Inoltre, l’attuale asimmetria mammaria associata alla ptosi bilaterale è da ricondursi ad un inadeguato planning preoperatorio, necessario per la valutazione del grado di ptosi mammaria e per la pianificazione di un adeguato piano operatorio, atto a ricreare un seno tonico, proporzionato e modellato anatomicamente nel profilo e nelle dimensioni.
“Tale predetta carenza è quindi da ritenersi alla base delle inadeguate manovre chirurgiche responsabili del quadro anatomico attuale. Inoltre, è necessario sottolineare che alla cartella clinica non è allegato alcun registro operatorio e quindi il chirurgo non fornisce alcuna prova dell’adeguata esecuzione tecnica dell’intervento chirurgico. Allo stesso modo non risulta la prescrizione di terapia antibiotica post-operatoria, né la valutazione intra-operatoria della necessità di apposizione di drenaggi, l’applicazione di un’adeguata medicazione elasto-compressiva, né ancora una corretta valutazione clinica post-operatoria precedente alla dimissione della paziente”, aggiunge il legale.

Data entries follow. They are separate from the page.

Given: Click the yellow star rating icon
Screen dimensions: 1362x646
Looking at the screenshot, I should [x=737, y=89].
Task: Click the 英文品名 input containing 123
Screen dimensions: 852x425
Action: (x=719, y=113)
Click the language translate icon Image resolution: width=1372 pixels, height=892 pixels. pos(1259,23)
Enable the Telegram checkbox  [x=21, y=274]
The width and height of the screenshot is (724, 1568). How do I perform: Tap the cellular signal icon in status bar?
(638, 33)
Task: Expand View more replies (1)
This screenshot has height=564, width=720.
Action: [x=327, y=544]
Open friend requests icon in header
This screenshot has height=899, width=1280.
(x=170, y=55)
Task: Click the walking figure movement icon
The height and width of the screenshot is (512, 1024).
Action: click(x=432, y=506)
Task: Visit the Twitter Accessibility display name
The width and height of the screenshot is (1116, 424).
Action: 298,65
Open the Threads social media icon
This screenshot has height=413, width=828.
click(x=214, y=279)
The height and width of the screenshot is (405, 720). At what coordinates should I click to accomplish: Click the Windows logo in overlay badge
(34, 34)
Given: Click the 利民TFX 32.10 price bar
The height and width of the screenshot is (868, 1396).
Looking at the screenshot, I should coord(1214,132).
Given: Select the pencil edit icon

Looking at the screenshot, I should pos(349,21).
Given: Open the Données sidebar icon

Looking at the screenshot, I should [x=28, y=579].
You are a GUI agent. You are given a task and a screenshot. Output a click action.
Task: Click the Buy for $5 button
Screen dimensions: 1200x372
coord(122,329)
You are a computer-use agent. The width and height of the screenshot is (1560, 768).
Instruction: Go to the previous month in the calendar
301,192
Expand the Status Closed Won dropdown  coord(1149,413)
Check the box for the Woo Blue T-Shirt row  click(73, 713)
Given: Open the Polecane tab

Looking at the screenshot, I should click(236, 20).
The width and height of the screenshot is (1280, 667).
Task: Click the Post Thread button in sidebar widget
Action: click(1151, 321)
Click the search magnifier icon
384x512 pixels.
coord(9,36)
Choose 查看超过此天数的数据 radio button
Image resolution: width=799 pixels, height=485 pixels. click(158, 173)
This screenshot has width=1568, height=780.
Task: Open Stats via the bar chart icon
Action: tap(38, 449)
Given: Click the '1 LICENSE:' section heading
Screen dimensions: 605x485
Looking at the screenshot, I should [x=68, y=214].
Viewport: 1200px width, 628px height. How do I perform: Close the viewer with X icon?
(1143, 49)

Dunque, non solo non risulta adeguatamente pianificato l’intervento e correttamente eseguito lo stesso, ma non vi è alcuna traccia del congruo trattamento terapeutico successivo. L’errata esecuzione dell’intervento ha causato diversi danni alla paziente, che oggi presenta un moderato pregiudizio estetico ed è affetta da una severa forma di depressione. Situazione che l’ha spinta a rivolgersi al legale e a richiedere un risarcimento danni alla clinica e al medico.